Selama detox media sosial kali ini, saya menjadi rutin mendengarkan pengajian dari Gus Baha'. Kegiatan mendengarkan rekaman pengajian dari Gus Baha' layaknya oase yang selama ini saya cari. Oase dalam beragama dengan hati yang gembira.

Selama mendengarkan rekaman pengajian Gus Baha' saya malah mendapat banyak inspirasi. Salah satunya inspirasi untuk tak muncul ke permukaan. Khususnya dalam mencari ketenaran di media sosial.

Insight lainnya. Tak mengetahui kabar orang lain di media sosial ternyata jauh membuat hati dan hidup lebih tenang. Apalagi mendekati masa-masa pemilu, haaadddeeeeehhhh.

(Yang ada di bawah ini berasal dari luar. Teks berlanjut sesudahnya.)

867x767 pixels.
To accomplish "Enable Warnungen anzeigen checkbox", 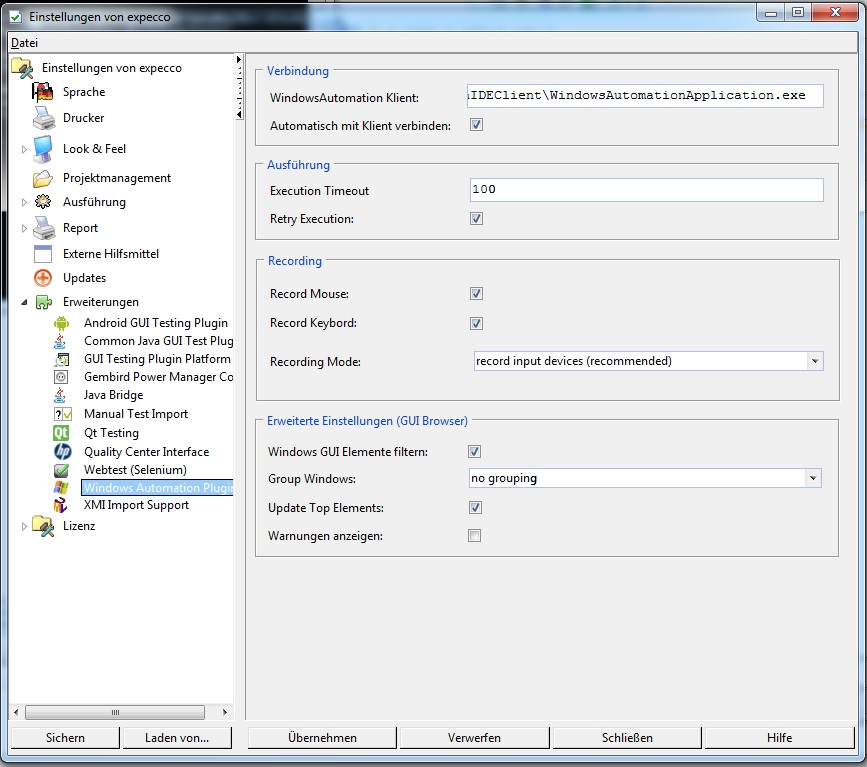I will point(475,536).
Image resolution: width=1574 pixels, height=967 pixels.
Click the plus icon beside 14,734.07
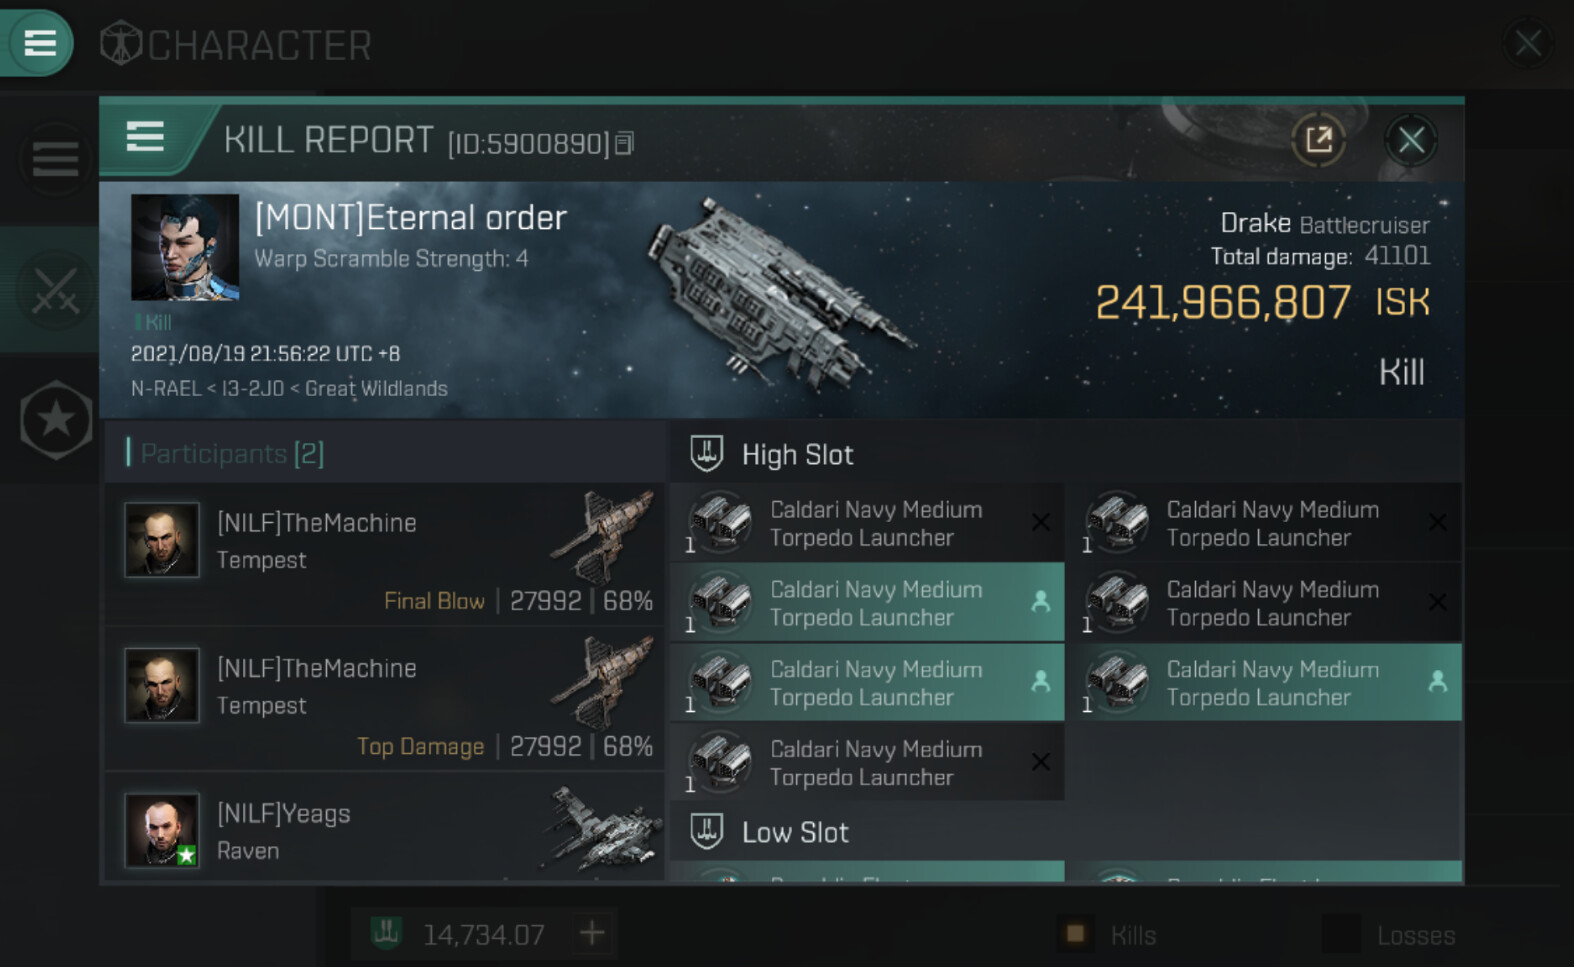coord(592,934)
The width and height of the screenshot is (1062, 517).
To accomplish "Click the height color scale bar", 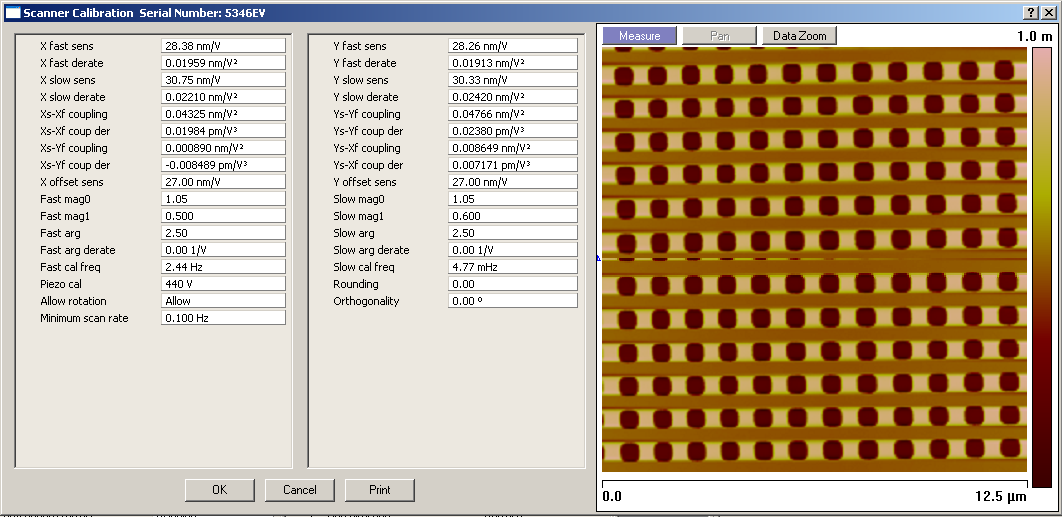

Pikiran juga menjadi lebih jenak. Ketika masih aktif bermedia sosial, pikiran ini rasanya selalu terdorong untuk membuat status update, instagram story, cuitan di twitter dari waktu ke waktu. Rasanya apa yang dipikirkan, dilihat, didengar, dialami harus tumpah di media sosial. Sekarang tak lagi seperti itu.

Bahkan, hasrat untuk menulis blog pun terjun bebas. Ini pun rasanya enggan untuk menulis di blog ini. Tapi yaa sudah kadung tertulis. Lagian, rasanya seru juga kok memindahkan pikiran yang akan ditulis di status update di blog ini.

Teruuuus, kalo enggak bermain media sosial artinya memutus silaturahmi dong? hiyaa hiyaa hiyaaa konyol sekali jika sampai ada pemikiran “tidak menggunakan media sosial sama dengan memutus silaturahmi”.